Lynne Lysiak, Appalachian State University
Carmel Bush, Colorado State University
Nora Copeland, Colorado State University
Tom Jacobson, Innovative Interfaces, Inc.

Carmel Bush, a member of the library’s Disaster Recover Team (DRT), presented the situation and described what improvements were made to the disaster plan. On July 28, 1997, a wall of water from torrential downpours resulted in 8½ feet of water flooding the lower level of the library at Colorado State University.

Four hundred thirty-three thousand volumes of both bound journals and monographs were affected with estimated damage was $40-$50 million. Cable tracks were in the ceiling, and the flood came within inches of reaching these. All underwater connections had to be reworked, including hubs and switches. The INNOPAC was housed on the first level and escaped damage.

Personal safety is always the first consideration in a disaster so the building was evacuated. The second consideration is powering-off the computers. The DRT member for technology, a campus security officer and a facilities person did this. Limited backup power supplies were available, and they were in use because the electricity had already been cut off.

A viable disaster plan depends on a library’s own risk assessment. This disaster was beyond the scope of the original plan. That document was written for a total destruction; there was no pre-arranged space to move into during the recovery process, nor was there a plan for an alternate site for use during the transitional, recovery process. The plan did not allow for a flood that produced floating materials, making it impossible to remove volumes from shelves for packing. Additionally, user needs continued and immediate consideration was given to providing INNOPAC and interlibrary loan service to users. Two computers were wired from the engineering main site, and service was restored after two days. Computer use was key to recovery; coaxial network wiring had to be run to the recovery depository very quickly.

Communication covered everything from staff members to consortia to vendors. Cell phones were used on campus, and late-night calls were made from homes. Getting the word out to the user community became important. The Colorado Alliance for Research Libraries provided great assistance, and OCLC turned the CSU library into a non-lending library. Vendors were notified and services were suspended. Tables of Contents services for example, were not needed, since there was no collection.

The environment had to be stabilized quickly. The water had been contaminated with sewage and other debris. Pumping the water took 1½ days, followed by thorough cleaning. The HVAC system was destroyed, and replacement was one of the first contracts allowed. This contractor remained on the site throughout the recovery process. Environmental perceptions were very important to many staff; safety and testing data was available for everyone who asked.

* Exercises
**A.** According to the library flood account, how long did it take to pump out the water?
**B.** Pick up the library flood account where it stops, writing on from its last sentence.
The data that follow are separate material, unconnected to the library flood account.

* Extracted material
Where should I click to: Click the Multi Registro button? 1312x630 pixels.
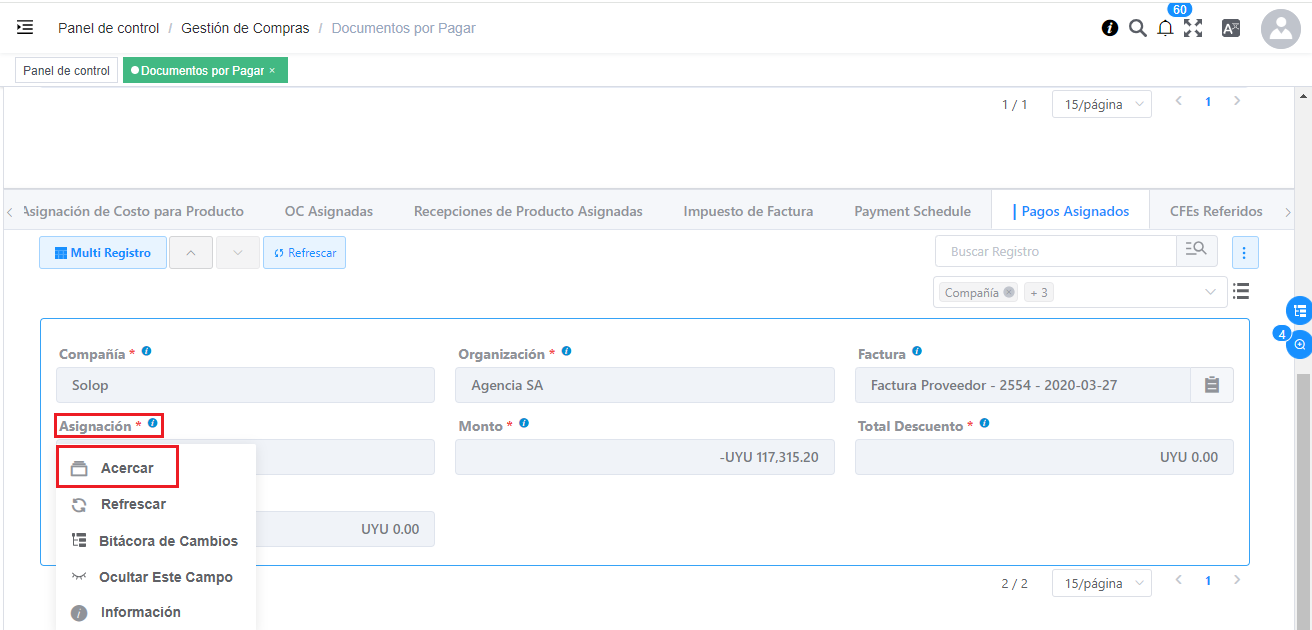click(103, 253)
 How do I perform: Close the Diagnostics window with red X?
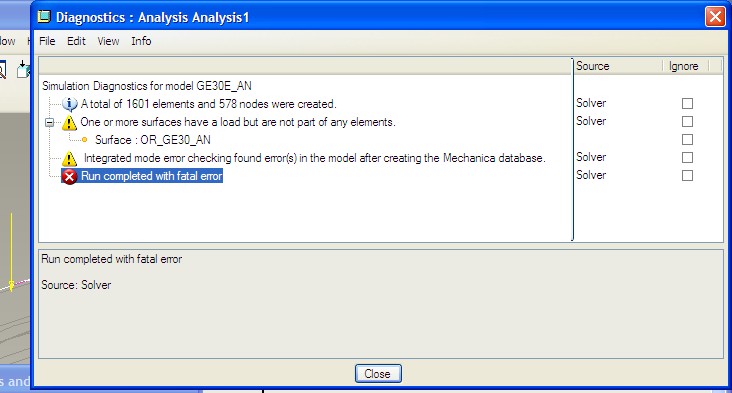coord(715,17)
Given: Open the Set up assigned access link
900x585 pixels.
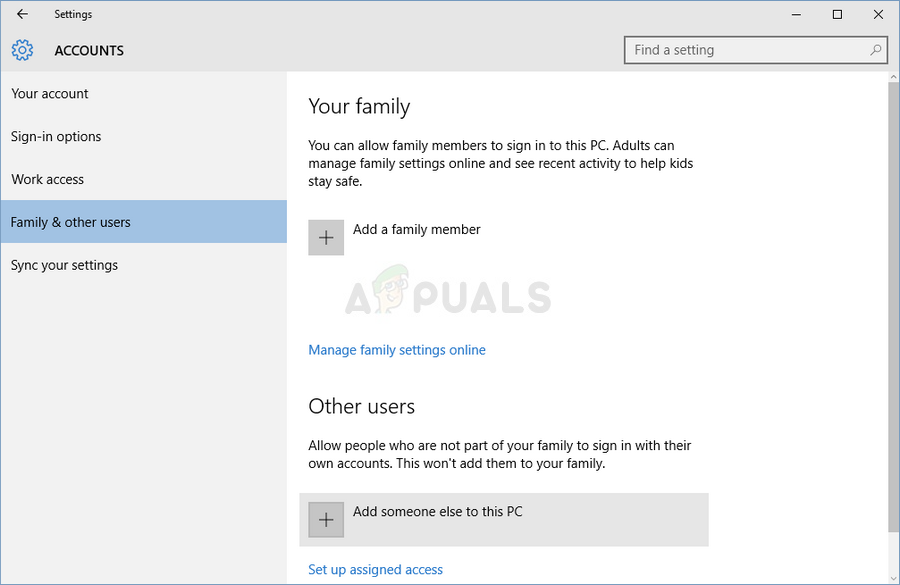Looking at the screenshot, I should (375, 570).
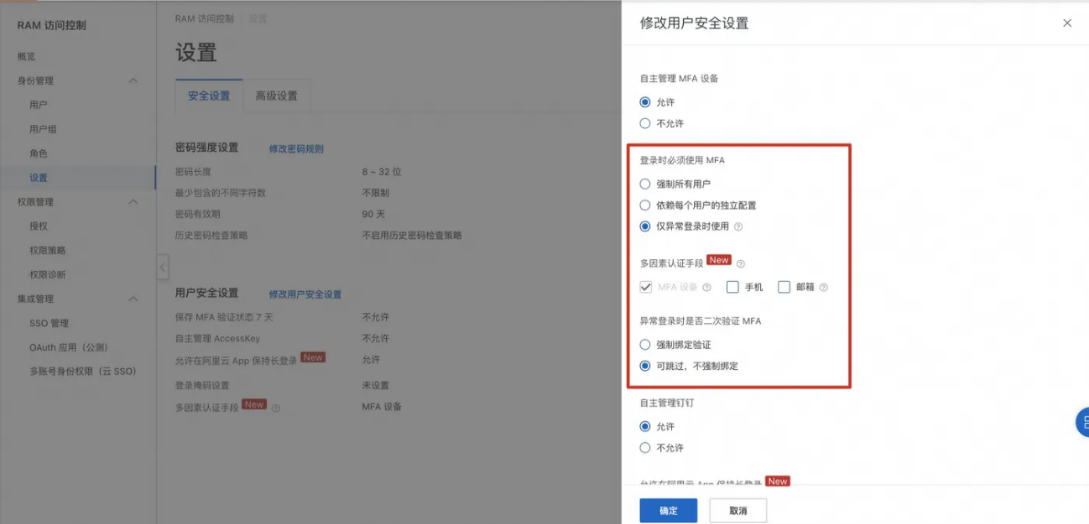Click the 确定 button
The image size is (1089, 524).
click(668, 510)
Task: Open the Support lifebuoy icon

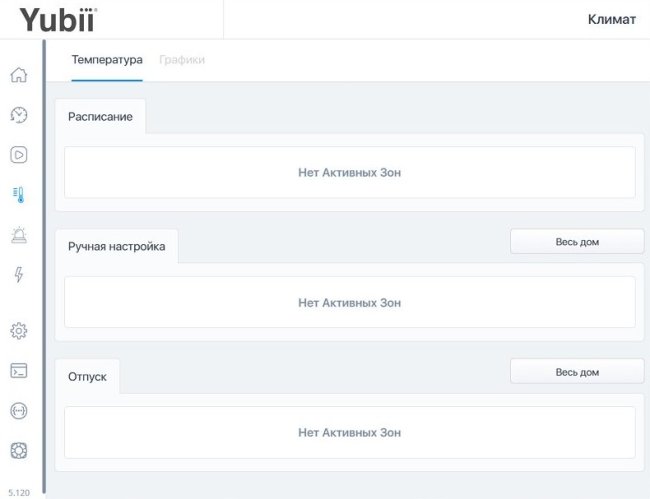Action: [x=18, y=450]
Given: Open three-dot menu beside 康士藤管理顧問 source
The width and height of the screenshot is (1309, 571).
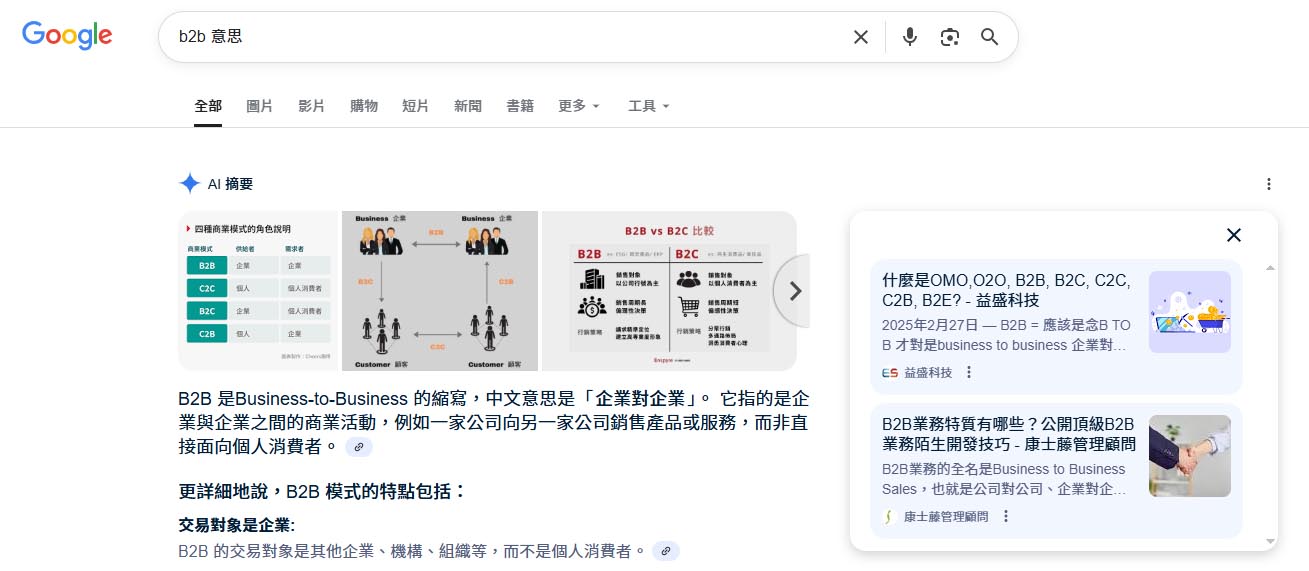Looking at the screenshot, I should click(x=1006, y=517).
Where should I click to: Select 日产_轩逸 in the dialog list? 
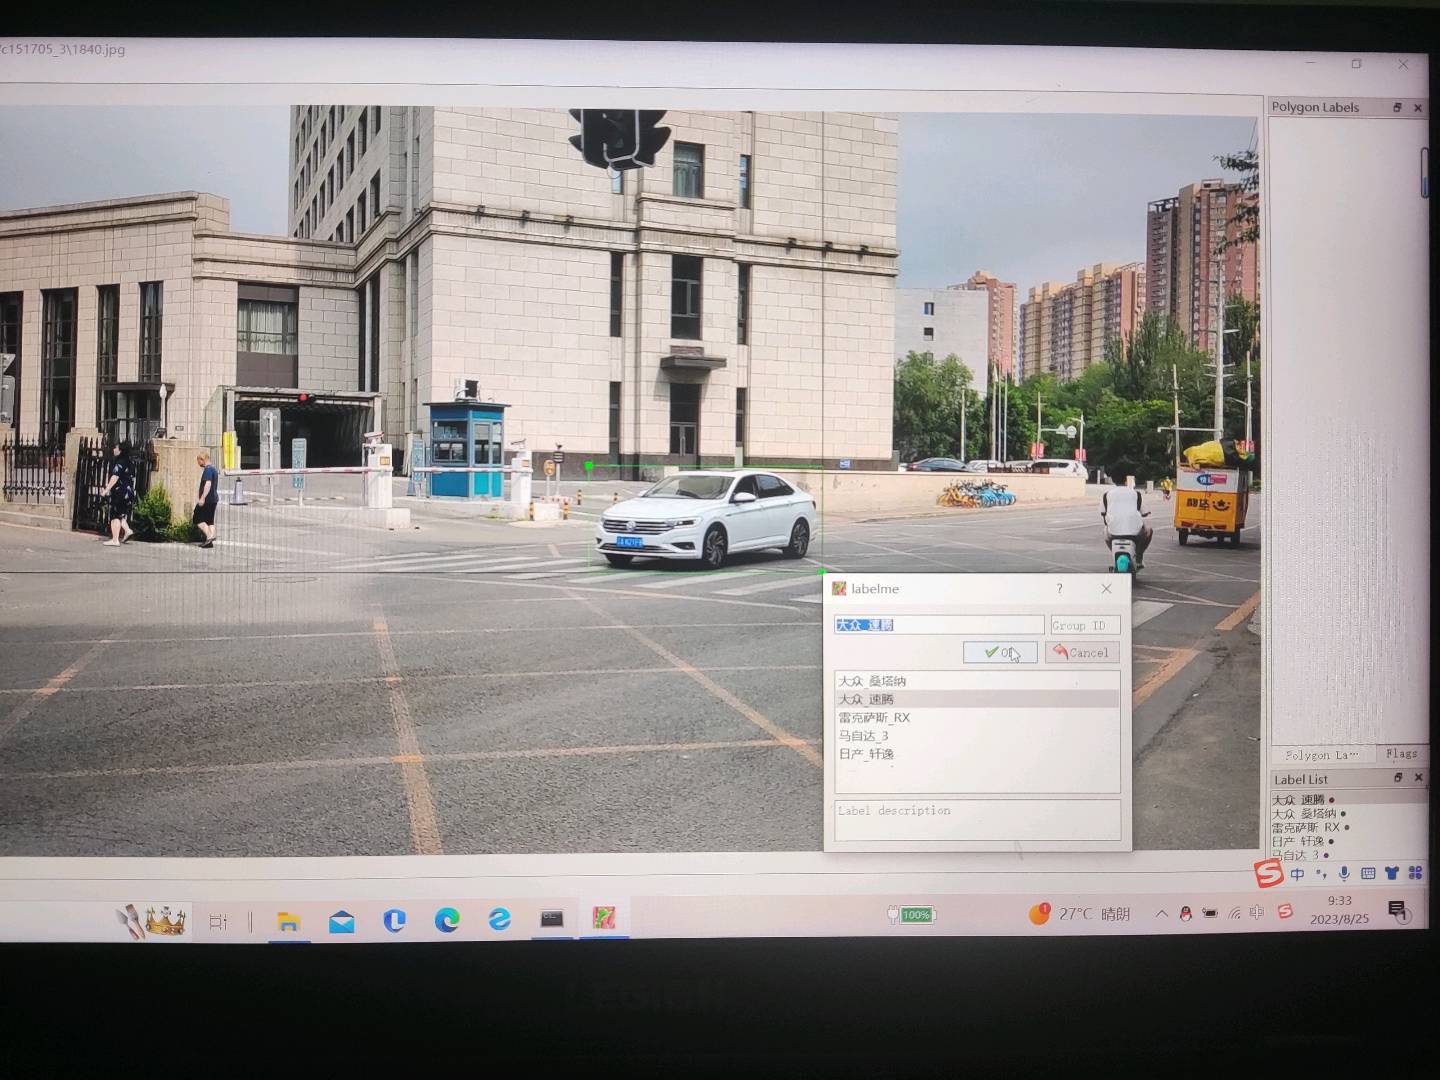tap(867, 754)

* Written answers
**A.** Pumping the water took 1½ days.

**B.**
Another inadequacy of the disaster plan was not allowing for the effect of other buildings on campus being destroyed. One of the 30 buildings involved at CSU was the police department. Securing the library building became a nightmare. Staff was positioned at only the front door; the gaping hole at the back of the building was inadvertently not guarded. The number of workers constantly in the area made guarding property difficult. A recommendation would be to hire a separate security firm for this policing service.

Missing from the disaster plan were the applications necessary to recover from a disaster. Most library disaster plans intimate that control of the recovery remains in the library, rather than being dictated by or influenced by a campus disaster plan or the insurance provider. It was necessary to demonstrate the needs of the library’s recovery. The Library of Congress served as a FEMA consultant, and provided great assistance in this area. A processing plant was developed for the function of database management, inspections, paper repair, inventory, quality control and shelving. The overall design of the plant took several months while the university negotiated the contract with the emergency management facility company. It was anticipated that 7,000 volumes per week would be processed coming back from the freeze-dry facility. A separate database was developed for the materials; Innovative assisted in how the data would be prepared and output, and how the INNOPAC would be updated. Gifts began to arrive during this period, and it was necessary to change the plan. INNOPAC was used to verify what was owned and to code the records. Additional staff was necessary for this processing. Records of staff time are important, as they may be reimbursable through insurance.

The insurance company wanted to use a salvage company for recovery of hardware, but materials returned from this company were of poor quality. Much time was spent defending the library’s position that computers should be replaced, not refurbished. A cross-campus agreement of refurbishment or replacement would have been helpful. Maintenance contracts may release the provider from continuing service if the equipment has been refurbished.

Nora Copeland discussed the role and use of the INNOPAC in inventory control, statistics, and information retrieval through the Create List function. Her defining title “You get what you ask for (always); you get what you want (maybe)” refers to INNOPAC always retrieving the information you search for based on fields and values. This may not be the information you want.

Know the history of the library’s database: have all volumes been barcoded; do all have item records in the database; are location codes correct, keeping in mind holdings which have been shifted to other locations. Circulation statistics that have been zeroed out will not provide a true picture for determining which titles are high use. You should also know what kind of records are in the database and what cataloging practices have been used.

Know what codes and fields have been used in records: what data are in the fixed fields, item records, bibliographic records, and checkin records; where is the call number stored. Understand the structure of INNOPAC: how records exist with the bibliographic record; what strategies will retrieve the most appropriate type of list to fulfill the objective.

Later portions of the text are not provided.